• _Input for this task_
------------------------------

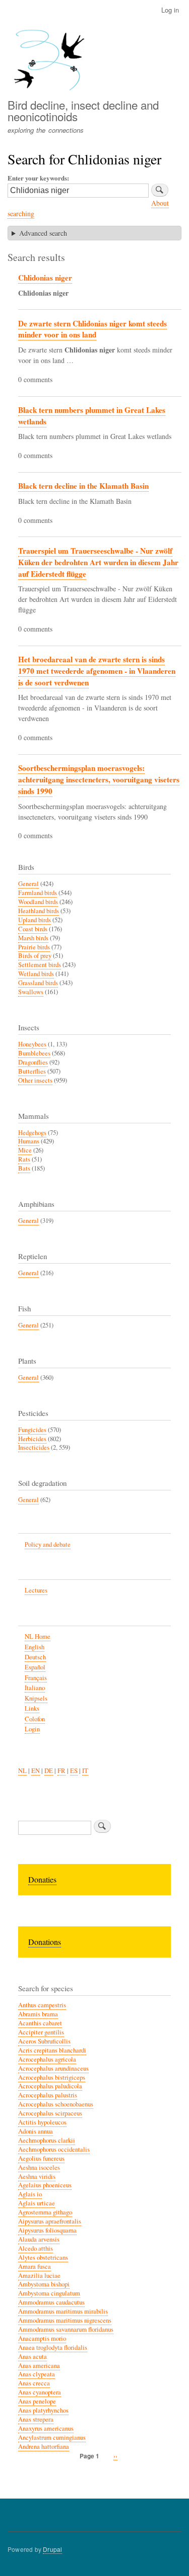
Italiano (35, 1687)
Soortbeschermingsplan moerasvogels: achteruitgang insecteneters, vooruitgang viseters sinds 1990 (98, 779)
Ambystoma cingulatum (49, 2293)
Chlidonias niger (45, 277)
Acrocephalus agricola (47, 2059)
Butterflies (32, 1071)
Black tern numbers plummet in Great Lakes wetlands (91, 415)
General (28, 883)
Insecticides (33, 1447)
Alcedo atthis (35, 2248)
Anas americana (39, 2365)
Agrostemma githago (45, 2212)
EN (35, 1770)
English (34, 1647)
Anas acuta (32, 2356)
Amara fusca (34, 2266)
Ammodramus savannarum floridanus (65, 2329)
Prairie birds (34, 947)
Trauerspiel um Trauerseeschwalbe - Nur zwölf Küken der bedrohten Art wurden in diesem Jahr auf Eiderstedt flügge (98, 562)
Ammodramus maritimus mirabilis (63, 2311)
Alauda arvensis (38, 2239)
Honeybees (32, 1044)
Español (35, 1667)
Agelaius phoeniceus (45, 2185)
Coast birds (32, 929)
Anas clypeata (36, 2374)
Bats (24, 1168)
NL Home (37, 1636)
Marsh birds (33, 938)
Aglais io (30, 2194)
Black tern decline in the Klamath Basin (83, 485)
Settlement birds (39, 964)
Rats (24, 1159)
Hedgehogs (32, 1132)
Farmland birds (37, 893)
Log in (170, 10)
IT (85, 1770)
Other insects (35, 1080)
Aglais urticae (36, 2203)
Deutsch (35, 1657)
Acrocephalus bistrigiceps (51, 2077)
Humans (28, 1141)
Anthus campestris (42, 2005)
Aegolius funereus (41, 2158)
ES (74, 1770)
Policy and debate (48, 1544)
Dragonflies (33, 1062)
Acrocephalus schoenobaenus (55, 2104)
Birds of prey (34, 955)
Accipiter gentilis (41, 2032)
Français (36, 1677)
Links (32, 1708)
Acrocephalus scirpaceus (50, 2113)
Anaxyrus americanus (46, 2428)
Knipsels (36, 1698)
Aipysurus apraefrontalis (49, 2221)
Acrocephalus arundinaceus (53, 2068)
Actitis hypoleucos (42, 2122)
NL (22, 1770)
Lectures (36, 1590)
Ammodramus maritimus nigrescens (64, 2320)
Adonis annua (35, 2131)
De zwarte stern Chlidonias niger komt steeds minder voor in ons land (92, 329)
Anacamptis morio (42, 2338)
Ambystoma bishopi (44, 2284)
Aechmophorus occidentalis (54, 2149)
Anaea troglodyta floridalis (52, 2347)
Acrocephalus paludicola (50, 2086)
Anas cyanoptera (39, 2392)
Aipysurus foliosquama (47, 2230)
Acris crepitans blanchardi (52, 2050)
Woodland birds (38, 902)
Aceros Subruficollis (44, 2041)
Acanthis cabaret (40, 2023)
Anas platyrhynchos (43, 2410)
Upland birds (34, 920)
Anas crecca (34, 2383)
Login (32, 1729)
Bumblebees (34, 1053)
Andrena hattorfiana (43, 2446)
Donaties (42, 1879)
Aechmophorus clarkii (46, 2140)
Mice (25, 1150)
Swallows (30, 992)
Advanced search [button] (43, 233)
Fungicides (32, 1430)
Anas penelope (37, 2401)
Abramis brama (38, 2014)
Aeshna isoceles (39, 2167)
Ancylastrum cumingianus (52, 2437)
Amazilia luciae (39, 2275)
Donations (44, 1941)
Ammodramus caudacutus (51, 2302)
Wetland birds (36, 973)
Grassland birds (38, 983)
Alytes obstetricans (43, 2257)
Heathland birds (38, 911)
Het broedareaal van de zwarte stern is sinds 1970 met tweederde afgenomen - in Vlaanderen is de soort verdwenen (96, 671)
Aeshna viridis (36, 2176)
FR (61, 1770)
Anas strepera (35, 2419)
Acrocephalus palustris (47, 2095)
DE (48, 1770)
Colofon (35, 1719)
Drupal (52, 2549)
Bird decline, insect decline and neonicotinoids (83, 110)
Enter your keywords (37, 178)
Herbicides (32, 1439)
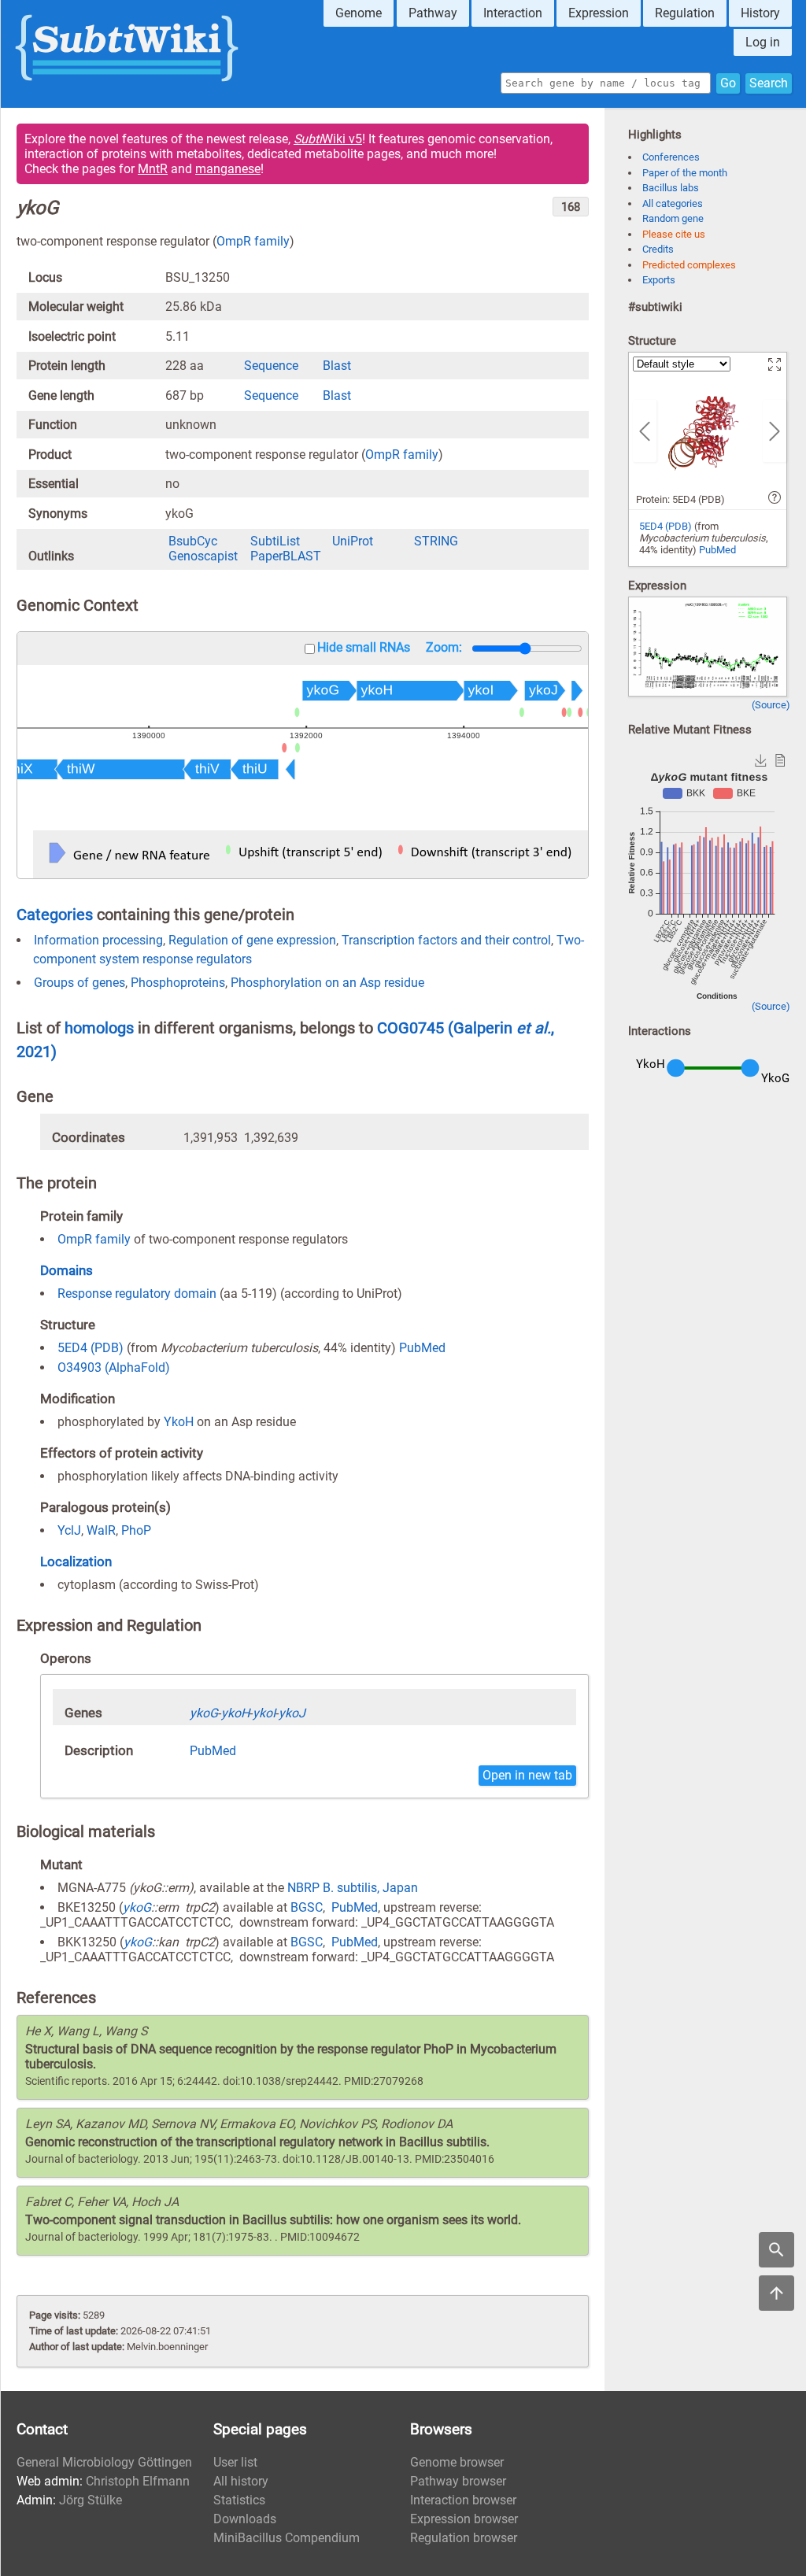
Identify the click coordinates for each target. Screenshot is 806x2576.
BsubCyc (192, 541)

------------------------------

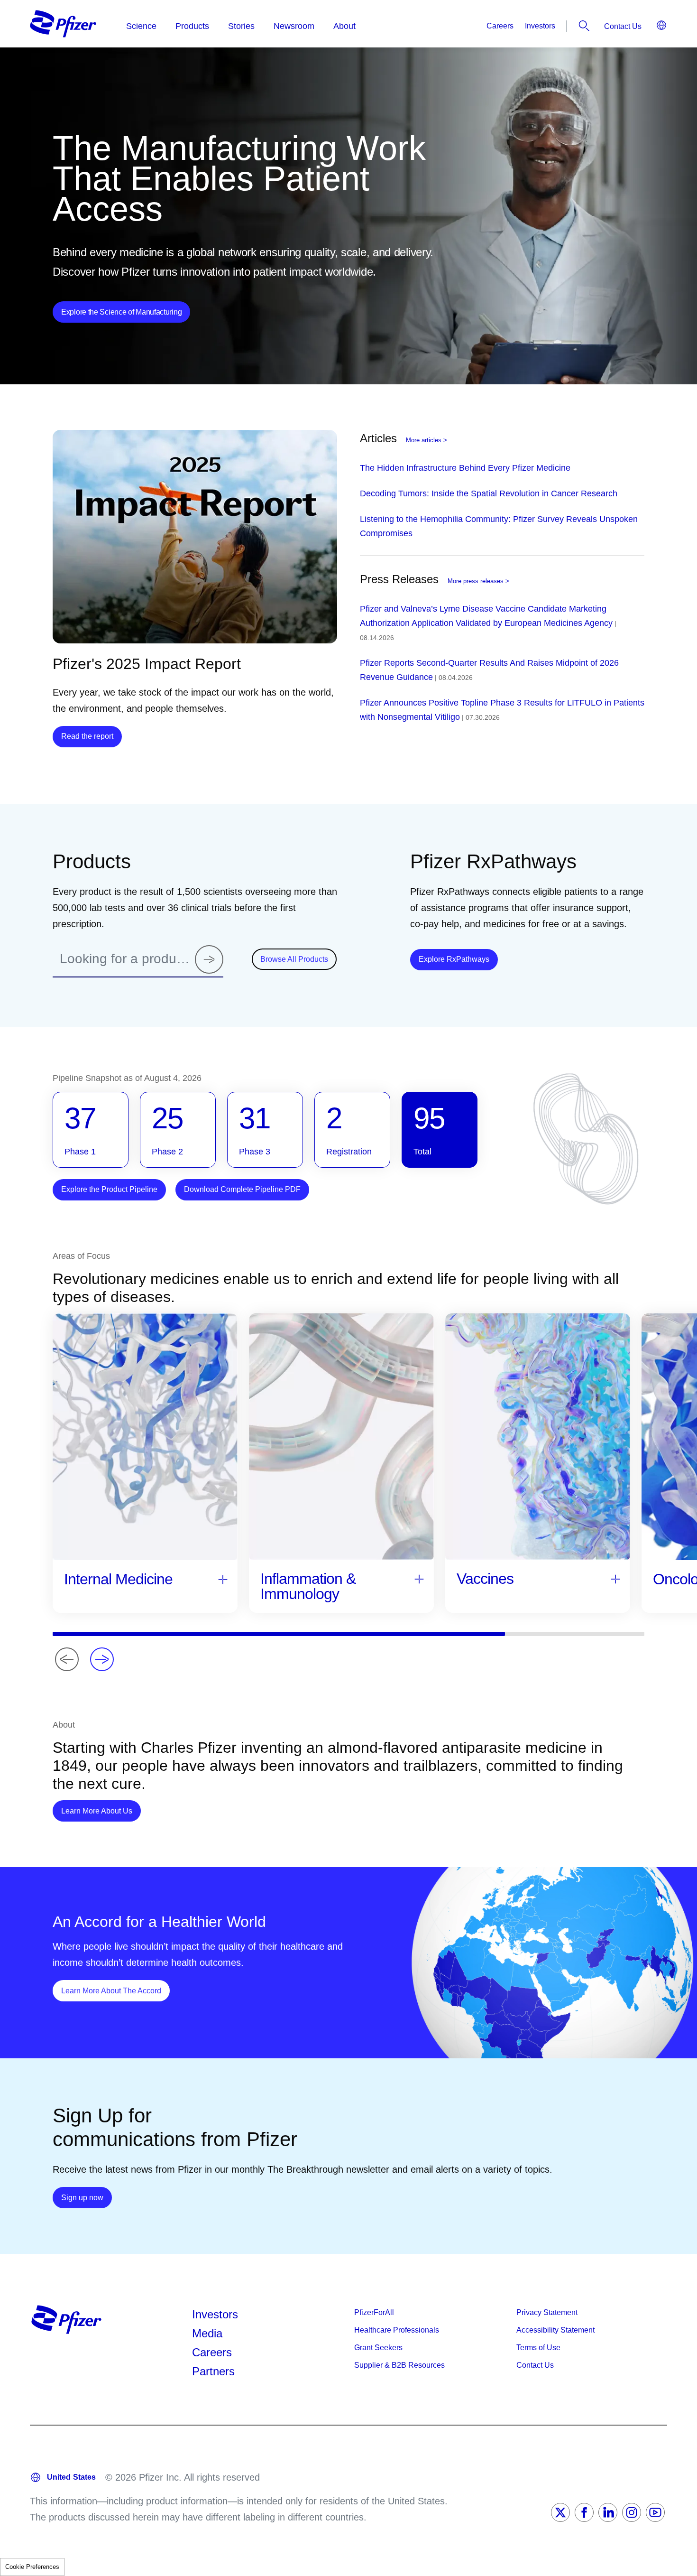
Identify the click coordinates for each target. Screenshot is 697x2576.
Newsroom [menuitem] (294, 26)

------------------------------

• _Task description_
Above are the records; print exactly the lines from the line with "Honeybees (32, 1044)" to the line with "Ammodramus maritimus nigrescens (64, 2320)", including both, and nothing else.

• _Result of the task_
Honeybees (32, 1044)
Español (35, 1667)
Agelaius phoeniceus (45, 2185)
Coast birds (32, 929)
Anas clypeata (36, 2374)
Bats (24, 1168)
NL Home (37, 1636)
Marsh birds (33, 938)
Aglais io (30, 2194)
Black tern decline in the Klamath Basin (83, 485)
Settlement birds (39, 964)
Rats (24, 1159)
Hedgehogs (32, 1132)
Farmland birds (37, 893)
Log in (170, 10)
IT (85, 1770)
Other insects (35, 1080)
Aglais urticae (36, 2203)
Deutsch (35, 1657)
Acrocephalus bistrigiceps (51, 2077)
Humans (28, 1141)
Anthus campestris (42, 2005)
Aegolius funereus (41, 2158)
ES (74, 1770)
Policy and debate (48, 1544)
Dragonflies (33, 1062)
Acrocephalus schoenobaenus (55, 2104)
Birds of prey (34, 955)
Accipiter gentilis (41, 2032)
Français (36, 1677)
Links (32, 1708)
Acrocephalus scirpaceus (50, 2113)
Anaxyrus americanus (46, 2428)
Knipsels (36, 1698)
Aipysurus apraefrontalis (49, 2221)
Acrocephalus arundinaceus (53, 2068)
Actitis hypoleucos (42, 2122)
NL (22, 1770)
Lectures (36, 1590)
Ammodramus maritimus nigrescens (64, 2320)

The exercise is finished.